▶ [Task] Make an exact copy of the lines below.
*** Listed records Section Begins ***
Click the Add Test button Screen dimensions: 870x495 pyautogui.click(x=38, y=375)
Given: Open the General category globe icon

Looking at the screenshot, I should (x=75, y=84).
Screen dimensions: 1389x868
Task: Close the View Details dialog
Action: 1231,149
*** Listed records Section Ends ***
▶ [Task solution]
Click the Add Test button Screen dimensions: 870x495 pyautogui.click(x=38, y=375)
Given: Open the General category globe icon

Looking at the screenshot, I should (x=75, y=84).
Screen dimensions: 1389x868
Task: Close the View Details dialog
Action: 1231,149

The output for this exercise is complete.